Saturday, May 14, 2011

Seriously? You Have a Driver's License? (Part 1 of 3--"Meet Suzanne")

Throughout our decades spent behind the "wheel," we have more than likely encountered instances of disbelief by what a driver said or did. It wasn't until we moved to the east coast that I discovered just how many people didn't know how to maneuver their automobile in traffic (or out of traffic for that matter). Of course, with more than a million cars a day traveling the "Beltway," (Interstate) surrounding Washington, D.C., it amazed me how anyone was able to find his or her way home safely.

Meet Suzanne

Suzanne was a co-worker of mine, whom I didn't particularly like. In my mind, she was a "Yuppie!" In her mid-thirties, she displayed an arrogance, prancing through the office in her newly purchased, expensive, brand-name clothing, her nose rising above her eyebrows if that is at all possible, and snubbing anyone and everyone who might have an idea better than her own.

However, in one respect, she was NOT a "Yuppie." She didn't drive a Lexus, a Mercedes Benz, a BMW, or a Porsche, but drove what eastern Montanans would refer to as a "beater" car. Her faded red Subaru station wagon had definitely seen better days--small crinkles, dents, and bumps gave it quite a unique personality. But, Hey!...who am I to question what she drives?

Oh! but the truth would soon be revealed! Every Christmas season, Jan, my boss, would treat the staff (all five of us) to a nice luncheon, followed by an afternoon of late-minute holiday shopping. On this particular day, we were to meet at the Ritz Carlton in Tyson's Corner, Falls Church, VA (the shopping mecca of the entire east coast, no doubt!)
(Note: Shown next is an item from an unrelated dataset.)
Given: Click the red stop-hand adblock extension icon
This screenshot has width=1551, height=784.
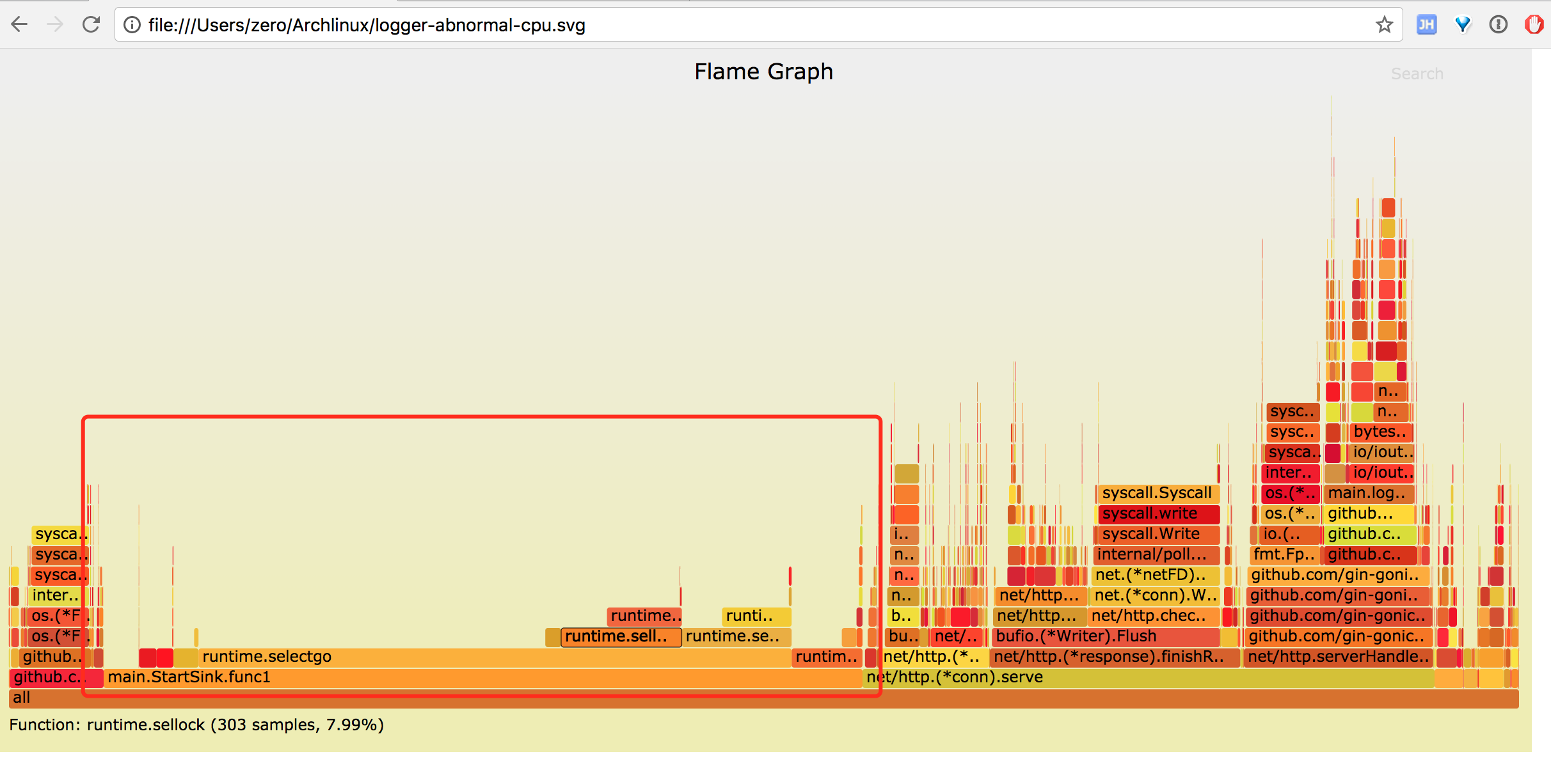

I was contemplating my driving route when Suzanne appeared in my office doorway and casually inquired, "Would you like to ride with me to lunch?" Wow! This was so out-of-character for her so without any hesitation, I replied, "Sure...would love to!" After she left, I thought, "Oh, that means I'm going to have to ride in that station wagon. Yuck! Oh, well! It's a free ride and can't be all THAT bad."

As I slid into the passenger seat and searched for the seat belt, I was thinking: "This woman leads a double life...she's a total slob in the worst way. Look at the papers on the floor, the candy wrappers on the dashboard, and the empty water bottles layered on the floor in the back. Did she not know these were here when she invited me to ride along?"

But my thoughts were interrupted by her commenting, "I should tell you something before we leave." (What? Does she think I don't see the mess?) She continued as she started the car and buckled her seat belt, "I've had seven accidents, all of which were my fault. BUT...the good news is that six of them were in parking lots." (Holy crap! She has to be joking! And why did she wait until now to tell me? AND...why would she ever TELL anyone that? To make me feel better? What an idiot!! But it definitely explained the crinkles, dents and bumps! and undoubtedly why her husband hadn't bought her a new car!)

At this point I was hoping for three wishes to come true:

1.) That the restaurant has Valet Parking.

2.) That she NEVER decides to park near MY car.

3.) That she will NOT have the urge to invite me to ride anywhere with her again.

Fortunately for all of us, she quit her job shortly thereafter; and our vehicles were left unscathed!